**Document extract**:
--------------------

I want to conditionally compile my source code using cfg with Cargo,
after Googling for a while,
it seems that the solution is to use cargo --features.
http://doc.crates.io/manifest.html
I tried adding a few
#[cfg(feature = "foo")]
in the source code and
cargo build --features foo
, but it says
Package `xxx v0.0.1 (file:///C:/yyy/xxx)` does not have these features: `foo`
How can I let cargo identify the features? Do I have to add something in Cargo.toml?
Here's the version of rustc and cargo I am using:
C:\>rustc --version
rustc 0.13.0-nightly (42deaa5e4 2014-12-16 17:51:23 +0000)
C:\>cargo --version
cargo 0.0.1-pre-nightly (5af754d 2014-12-18 01:50:48 +0000)
You have to introduce the existing features in your Cargo.toml.
I was able to conditionally compile by doing the following:
In Cargo.toml, create a features section and introduce a certain feature name:
[features]
customfeature = [] # feature has no explicit dependencies
If you want your feature to have specific dependencies check the examples in the documentation.
In your code, use #[cfg(feature="customfeature")]
Run cargo build --features customfeature
Since your steps 2 & 3 seem to be fine, there must probably be a problem with your Cargo.toml.
As stated in other answers, you can use features for this. I would like to add that features do not only allow you to conditionally compile parts of your code but also to conditionally include dependencies that may be part of that code. Consider the following snippets:
You can activate the conditional code using a feature flag as already described in other anwsers:
cargo build --features customfeature
You need to mark your conditional code to exist only when your customfeature is enabled:
#[cfg(feature = "customfeature")]
fn my_func() {
my_optional_dependency::do_something();
}
// This includes dependencies only when customfeature is enabled
#[cfg(feature = "customfeature")]
extern crate my_optional_dependency;
....

--------------------

**Data**:
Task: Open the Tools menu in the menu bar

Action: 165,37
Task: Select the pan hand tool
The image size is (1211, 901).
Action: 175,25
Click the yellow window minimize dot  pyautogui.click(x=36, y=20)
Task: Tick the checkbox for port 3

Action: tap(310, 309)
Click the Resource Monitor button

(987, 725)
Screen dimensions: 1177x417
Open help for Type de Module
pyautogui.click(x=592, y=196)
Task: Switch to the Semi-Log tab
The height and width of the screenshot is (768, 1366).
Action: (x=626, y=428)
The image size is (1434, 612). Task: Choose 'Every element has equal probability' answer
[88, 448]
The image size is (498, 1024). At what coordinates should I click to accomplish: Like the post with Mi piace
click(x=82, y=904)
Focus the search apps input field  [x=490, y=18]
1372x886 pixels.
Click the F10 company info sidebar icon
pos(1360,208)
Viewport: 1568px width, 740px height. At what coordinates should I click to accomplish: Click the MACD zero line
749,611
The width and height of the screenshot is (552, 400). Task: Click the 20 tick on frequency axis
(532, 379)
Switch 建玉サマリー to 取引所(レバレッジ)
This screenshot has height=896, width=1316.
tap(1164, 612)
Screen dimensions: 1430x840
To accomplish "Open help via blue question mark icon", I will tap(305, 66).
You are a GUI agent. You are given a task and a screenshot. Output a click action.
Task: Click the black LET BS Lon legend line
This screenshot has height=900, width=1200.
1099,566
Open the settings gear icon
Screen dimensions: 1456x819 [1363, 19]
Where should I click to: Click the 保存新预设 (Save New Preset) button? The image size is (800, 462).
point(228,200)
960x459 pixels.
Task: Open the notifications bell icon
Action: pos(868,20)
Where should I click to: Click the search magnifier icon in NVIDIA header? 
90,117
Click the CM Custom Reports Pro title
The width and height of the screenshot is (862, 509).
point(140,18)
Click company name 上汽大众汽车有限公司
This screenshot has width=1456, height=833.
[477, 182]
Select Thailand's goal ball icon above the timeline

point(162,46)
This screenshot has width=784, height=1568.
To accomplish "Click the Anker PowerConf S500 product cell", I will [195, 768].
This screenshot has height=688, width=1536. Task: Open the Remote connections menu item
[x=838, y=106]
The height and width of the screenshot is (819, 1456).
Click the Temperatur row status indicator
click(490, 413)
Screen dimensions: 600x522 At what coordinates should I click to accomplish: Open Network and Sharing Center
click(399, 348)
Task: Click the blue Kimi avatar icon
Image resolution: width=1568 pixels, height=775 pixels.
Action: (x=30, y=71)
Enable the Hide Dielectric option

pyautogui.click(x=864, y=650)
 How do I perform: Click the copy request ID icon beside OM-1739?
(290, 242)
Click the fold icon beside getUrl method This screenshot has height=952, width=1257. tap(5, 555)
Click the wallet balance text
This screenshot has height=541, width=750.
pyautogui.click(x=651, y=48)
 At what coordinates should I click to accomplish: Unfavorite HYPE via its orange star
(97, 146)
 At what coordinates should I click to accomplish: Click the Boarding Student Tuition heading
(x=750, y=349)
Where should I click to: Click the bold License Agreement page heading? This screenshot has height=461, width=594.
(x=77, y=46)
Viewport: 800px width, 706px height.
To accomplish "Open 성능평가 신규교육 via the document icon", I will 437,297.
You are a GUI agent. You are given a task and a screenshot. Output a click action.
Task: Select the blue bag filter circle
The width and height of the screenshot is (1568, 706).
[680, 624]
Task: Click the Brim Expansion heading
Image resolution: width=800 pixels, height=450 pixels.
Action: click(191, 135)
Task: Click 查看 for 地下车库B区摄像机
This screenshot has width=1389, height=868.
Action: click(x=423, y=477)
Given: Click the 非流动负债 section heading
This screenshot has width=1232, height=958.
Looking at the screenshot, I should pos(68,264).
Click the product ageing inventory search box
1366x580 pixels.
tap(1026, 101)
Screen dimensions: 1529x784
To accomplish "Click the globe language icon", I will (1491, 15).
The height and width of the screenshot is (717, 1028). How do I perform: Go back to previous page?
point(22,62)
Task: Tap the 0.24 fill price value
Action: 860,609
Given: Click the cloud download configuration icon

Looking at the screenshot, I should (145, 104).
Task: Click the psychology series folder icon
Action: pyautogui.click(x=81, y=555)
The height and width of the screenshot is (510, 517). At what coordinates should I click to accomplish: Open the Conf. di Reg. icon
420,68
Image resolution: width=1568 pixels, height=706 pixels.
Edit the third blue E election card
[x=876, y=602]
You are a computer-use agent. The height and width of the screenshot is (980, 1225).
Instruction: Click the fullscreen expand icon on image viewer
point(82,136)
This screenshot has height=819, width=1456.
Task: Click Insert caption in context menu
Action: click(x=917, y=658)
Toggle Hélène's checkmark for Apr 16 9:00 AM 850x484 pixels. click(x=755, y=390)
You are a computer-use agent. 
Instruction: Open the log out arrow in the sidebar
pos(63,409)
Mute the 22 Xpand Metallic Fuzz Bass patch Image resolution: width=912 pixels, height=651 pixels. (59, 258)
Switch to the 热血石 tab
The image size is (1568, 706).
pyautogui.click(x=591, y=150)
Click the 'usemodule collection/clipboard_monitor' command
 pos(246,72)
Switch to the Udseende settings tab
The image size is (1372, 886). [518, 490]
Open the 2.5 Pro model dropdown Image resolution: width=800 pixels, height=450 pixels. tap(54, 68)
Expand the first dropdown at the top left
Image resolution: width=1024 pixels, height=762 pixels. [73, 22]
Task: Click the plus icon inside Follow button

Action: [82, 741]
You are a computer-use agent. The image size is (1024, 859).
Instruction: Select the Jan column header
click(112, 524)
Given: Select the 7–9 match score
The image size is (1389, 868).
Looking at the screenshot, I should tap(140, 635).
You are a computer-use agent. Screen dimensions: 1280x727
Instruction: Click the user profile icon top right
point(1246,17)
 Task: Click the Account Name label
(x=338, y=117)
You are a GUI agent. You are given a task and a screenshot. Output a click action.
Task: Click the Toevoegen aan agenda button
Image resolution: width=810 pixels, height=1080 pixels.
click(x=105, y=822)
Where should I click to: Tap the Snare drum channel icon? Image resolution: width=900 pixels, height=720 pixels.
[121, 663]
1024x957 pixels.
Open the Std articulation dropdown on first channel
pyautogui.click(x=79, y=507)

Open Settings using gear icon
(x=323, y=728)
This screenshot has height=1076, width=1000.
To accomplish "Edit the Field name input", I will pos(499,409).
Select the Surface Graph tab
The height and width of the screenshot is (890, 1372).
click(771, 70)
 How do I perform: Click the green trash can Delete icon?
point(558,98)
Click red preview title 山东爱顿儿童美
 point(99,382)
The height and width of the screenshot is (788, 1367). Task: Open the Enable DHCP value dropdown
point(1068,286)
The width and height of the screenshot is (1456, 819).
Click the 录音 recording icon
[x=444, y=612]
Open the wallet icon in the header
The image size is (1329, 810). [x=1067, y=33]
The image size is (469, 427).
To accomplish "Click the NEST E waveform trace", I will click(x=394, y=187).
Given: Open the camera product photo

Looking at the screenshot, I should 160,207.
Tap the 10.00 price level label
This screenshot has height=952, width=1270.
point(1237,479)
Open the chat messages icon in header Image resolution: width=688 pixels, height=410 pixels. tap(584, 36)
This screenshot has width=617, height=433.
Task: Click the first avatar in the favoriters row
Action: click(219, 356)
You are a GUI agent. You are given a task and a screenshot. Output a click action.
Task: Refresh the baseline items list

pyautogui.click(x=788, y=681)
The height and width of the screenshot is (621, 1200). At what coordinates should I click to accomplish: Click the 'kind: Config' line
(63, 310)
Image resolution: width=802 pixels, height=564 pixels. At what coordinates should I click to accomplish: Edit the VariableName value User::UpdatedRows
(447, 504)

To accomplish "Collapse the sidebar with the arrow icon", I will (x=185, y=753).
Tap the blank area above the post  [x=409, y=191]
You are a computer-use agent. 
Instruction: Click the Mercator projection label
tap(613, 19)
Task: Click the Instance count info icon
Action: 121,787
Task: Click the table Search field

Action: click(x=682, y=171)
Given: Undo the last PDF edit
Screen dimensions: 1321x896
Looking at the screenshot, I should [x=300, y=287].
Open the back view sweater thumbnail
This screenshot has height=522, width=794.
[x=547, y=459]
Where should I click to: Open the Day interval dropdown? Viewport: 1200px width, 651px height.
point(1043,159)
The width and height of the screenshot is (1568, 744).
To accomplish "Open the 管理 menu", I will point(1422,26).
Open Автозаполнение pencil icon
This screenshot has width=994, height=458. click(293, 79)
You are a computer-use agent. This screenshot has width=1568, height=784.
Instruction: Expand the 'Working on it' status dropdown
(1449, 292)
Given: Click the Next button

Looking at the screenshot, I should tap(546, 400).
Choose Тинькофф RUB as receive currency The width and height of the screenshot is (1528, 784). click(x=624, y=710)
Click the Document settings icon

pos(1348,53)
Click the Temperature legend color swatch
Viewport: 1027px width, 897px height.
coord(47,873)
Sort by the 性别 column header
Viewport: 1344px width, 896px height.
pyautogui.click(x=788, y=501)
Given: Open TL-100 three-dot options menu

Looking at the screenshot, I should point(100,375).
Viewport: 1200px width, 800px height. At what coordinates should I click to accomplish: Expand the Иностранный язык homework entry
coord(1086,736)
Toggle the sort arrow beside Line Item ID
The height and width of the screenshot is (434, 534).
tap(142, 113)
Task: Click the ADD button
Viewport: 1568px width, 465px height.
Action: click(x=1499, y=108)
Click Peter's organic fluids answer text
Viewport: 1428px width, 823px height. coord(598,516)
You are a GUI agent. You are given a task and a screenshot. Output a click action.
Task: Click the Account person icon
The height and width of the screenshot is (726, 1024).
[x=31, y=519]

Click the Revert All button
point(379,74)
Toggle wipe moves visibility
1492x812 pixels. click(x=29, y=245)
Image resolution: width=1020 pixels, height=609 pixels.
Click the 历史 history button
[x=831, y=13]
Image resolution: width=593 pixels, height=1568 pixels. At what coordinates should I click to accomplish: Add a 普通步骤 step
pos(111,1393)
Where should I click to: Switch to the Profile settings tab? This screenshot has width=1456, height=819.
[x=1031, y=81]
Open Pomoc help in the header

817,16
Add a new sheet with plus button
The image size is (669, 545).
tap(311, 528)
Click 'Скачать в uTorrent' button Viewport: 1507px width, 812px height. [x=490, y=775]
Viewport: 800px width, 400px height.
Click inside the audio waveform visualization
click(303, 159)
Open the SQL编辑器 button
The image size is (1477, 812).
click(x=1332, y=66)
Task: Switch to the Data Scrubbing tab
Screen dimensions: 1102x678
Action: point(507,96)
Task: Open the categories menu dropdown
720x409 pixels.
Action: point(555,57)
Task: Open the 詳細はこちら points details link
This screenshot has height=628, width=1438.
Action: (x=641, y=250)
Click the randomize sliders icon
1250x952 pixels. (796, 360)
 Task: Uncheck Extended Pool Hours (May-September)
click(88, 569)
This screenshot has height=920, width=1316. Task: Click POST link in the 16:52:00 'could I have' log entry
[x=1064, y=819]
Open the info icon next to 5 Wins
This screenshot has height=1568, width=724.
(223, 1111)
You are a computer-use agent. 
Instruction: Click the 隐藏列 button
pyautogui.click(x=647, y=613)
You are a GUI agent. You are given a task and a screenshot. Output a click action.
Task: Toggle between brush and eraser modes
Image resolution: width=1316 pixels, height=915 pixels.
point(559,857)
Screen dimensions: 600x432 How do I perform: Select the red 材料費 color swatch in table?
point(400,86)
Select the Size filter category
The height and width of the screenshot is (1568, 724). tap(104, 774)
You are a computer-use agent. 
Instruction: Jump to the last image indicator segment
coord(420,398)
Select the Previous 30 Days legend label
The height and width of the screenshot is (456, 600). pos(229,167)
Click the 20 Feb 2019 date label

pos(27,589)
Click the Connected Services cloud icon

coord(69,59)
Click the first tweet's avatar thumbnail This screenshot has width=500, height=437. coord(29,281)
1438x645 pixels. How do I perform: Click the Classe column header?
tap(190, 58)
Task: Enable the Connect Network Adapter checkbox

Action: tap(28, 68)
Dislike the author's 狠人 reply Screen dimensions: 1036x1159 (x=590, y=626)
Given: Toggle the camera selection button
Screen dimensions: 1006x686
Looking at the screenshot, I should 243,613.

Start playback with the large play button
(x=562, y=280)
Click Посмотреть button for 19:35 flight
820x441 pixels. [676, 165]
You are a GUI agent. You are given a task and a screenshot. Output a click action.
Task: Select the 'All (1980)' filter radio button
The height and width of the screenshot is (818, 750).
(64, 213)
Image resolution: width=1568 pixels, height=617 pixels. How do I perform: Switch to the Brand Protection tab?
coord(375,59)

--------------------

**Requests**:
A - In the text on Cargo features, why does the first answer conclude that the asker's Cargo.toml must be at fault?
B - Substitute "release" for "version" in the Cargo features text, then write out the passage starting at "Here's the version" and ending at "in your Cargo.toml.".
C - Proceed with the text on Cargo features from the point where it stops.

**Outputs for the tasks**:
A - The asker's steps 2 and 3 seem fine: adding #[cfg(feature = "foo")] to the code and running cargo build --features foo. Because features have to be introduced in Cargo.toml, the remaining problem must probably be there.

B -
Here's the release of rustc and cargo I am using:
C:\>rustc --release
rustc 0.13.0-nightly (42deaa5e4 2014-12-16 17:51:23 +0000)
C:\>cargo --release
cargo 0.0.1-pre-nightly (5af754d 2014-12-18 01:50:48 +0000)
You have to introduce the existing features in your Cargo.toml.

C -
#[cfg(feature = "customfeature")]
use my_optional_dependency::*;
....
Your Cargo.toml needs to have the following sections:
[dependencies.my_optional_dependency]
version = "1.2.3"
optional = true
[features]
customfeature = ["my_optional_dependency"]
This allows you to activate certain parts of your code along with their dependencies only if a feature is enabled.
Alternatively, you could create a cargo configuration file in your project, by creating a .cargo subdir in your project main folder, adding in it a config.toml file,
then inserting this section in .cargo/config.toml:
[build]
rustflags = "--cfg my_cfg_flag"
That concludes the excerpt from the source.